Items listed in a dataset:
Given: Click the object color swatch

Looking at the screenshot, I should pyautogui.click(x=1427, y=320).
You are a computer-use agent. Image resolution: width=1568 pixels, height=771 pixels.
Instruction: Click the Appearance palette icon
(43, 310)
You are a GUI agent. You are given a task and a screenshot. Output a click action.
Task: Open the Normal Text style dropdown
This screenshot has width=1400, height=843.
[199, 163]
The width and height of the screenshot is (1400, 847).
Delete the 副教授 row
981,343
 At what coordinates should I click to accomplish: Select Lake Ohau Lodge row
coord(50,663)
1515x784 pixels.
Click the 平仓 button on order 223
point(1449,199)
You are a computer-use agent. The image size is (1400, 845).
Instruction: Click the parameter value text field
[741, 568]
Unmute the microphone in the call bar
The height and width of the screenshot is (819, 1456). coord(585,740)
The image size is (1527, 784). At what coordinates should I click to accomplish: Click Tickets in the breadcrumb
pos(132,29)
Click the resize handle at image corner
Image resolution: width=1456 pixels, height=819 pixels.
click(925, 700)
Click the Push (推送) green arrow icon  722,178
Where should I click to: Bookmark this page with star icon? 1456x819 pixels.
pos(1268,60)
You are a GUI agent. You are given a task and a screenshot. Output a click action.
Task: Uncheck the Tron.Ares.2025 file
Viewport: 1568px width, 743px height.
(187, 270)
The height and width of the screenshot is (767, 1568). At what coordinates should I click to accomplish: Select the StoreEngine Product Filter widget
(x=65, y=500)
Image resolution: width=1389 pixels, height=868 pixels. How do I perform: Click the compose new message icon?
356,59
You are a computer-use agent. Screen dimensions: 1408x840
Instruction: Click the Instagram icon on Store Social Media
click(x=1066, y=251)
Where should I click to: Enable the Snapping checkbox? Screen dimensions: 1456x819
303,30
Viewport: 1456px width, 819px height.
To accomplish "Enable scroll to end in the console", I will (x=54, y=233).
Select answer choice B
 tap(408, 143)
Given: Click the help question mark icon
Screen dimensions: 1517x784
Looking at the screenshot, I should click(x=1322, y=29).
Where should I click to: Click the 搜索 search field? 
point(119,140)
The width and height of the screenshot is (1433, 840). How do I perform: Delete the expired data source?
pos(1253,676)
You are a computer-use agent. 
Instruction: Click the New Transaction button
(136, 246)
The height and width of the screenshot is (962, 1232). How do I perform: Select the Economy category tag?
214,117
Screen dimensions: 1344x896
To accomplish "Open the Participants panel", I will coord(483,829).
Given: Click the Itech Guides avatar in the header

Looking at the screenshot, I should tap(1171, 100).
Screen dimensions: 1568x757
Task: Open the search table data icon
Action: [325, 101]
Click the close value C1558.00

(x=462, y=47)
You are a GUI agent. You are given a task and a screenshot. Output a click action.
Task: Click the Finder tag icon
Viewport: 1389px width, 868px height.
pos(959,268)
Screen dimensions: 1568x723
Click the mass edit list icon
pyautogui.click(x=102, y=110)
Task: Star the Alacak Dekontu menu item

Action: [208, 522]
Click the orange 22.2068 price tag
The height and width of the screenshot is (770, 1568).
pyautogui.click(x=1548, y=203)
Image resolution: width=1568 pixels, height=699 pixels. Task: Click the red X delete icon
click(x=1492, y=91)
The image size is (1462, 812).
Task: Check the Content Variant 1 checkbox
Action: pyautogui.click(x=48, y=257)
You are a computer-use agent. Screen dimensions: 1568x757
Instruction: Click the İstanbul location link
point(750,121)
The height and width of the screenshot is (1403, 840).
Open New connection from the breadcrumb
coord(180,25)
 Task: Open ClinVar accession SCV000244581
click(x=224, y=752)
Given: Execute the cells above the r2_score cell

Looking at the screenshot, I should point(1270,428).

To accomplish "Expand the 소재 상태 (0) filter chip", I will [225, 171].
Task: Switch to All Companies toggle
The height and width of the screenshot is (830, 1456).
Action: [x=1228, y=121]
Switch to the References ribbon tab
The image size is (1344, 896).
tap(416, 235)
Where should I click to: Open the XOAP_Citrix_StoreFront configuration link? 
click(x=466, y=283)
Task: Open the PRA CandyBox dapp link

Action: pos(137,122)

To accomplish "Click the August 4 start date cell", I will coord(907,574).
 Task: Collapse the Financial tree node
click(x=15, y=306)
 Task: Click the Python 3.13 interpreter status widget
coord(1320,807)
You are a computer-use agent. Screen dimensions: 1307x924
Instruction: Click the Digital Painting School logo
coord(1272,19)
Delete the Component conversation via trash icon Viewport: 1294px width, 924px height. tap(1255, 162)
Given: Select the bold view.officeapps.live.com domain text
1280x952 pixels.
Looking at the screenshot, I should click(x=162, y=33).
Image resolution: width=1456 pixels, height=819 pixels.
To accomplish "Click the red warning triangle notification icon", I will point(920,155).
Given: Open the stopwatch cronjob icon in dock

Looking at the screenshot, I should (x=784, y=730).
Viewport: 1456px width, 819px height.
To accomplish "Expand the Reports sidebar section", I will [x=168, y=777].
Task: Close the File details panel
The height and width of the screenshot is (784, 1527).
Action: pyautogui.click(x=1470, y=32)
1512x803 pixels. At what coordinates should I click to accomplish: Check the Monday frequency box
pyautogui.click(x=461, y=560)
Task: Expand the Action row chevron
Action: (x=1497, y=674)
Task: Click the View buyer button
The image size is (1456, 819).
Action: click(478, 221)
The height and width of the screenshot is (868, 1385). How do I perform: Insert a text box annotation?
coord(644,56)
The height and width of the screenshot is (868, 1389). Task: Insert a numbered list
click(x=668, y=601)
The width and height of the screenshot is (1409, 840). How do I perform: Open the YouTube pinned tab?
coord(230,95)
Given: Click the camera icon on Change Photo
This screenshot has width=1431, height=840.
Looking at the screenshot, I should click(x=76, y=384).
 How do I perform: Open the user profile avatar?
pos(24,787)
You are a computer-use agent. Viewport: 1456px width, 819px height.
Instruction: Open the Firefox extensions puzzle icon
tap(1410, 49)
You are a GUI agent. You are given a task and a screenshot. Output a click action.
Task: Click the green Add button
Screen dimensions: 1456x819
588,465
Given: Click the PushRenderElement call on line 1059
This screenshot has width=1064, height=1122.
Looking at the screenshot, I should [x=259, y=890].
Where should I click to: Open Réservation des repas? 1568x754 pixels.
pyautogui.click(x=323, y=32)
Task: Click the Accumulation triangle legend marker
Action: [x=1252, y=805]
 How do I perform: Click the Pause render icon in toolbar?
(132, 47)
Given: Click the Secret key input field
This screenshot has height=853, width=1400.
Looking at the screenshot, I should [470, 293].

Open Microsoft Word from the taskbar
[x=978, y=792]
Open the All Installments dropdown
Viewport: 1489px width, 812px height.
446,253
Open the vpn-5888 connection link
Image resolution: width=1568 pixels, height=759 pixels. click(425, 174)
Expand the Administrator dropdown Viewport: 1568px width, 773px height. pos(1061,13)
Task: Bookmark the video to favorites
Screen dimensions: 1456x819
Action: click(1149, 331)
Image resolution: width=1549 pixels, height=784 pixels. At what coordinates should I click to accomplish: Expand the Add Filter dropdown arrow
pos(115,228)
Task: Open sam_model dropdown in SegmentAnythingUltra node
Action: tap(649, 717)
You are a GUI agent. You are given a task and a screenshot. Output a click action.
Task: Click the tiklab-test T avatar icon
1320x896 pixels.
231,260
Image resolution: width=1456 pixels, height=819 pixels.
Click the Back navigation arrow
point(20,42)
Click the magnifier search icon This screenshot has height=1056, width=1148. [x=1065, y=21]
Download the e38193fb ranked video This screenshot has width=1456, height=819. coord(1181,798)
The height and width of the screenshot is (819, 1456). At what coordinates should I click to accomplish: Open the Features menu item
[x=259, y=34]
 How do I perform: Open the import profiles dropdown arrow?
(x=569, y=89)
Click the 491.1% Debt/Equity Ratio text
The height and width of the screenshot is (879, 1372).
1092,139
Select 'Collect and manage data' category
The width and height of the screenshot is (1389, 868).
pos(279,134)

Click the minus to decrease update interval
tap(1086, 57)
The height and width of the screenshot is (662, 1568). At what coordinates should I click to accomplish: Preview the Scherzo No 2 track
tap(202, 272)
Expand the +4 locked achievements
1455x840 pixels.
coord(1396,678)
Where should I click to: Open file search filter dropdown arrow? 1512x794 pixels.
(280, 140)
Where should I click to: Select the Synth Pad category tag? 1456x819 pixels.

— WHAT IS REQUIRED —
In the entries above, find the line with "Expand the Administrator" and the line with "Click the magnifier", then set down exactly those two and every line between them, nothing else.

— YOUR SOLUTION —
Expand the Administrator dropdown Viewport: 1568px width, 773px height. pos(1061,13)
Task: Bookmark the video to favorites
Screen dimensions: 1456x819
Action: click(1149, 331)
Image resolution: width=1549 pixels, height=784 pixels. At what coordinates should I click to accomplish: Expand the Add Filter dropdown arrow
pos(115,228)
Task: Open sam_model dropdown in SegmentAnythingUltra node
Action: tap(649, 717)
You are a GUI agent. You are given a task and a screenshot. Output a click action.
Task: Click the tiklab-test T avatar icon
1320x896 pixels.
231,260
Image resolution: width=1456 pixels, height=819 pixels.
Click the Back navigation arrow
point(20,42)
Click the magnifier search icon This screenshot has height=1056, width=1148. [x=1065, y=21]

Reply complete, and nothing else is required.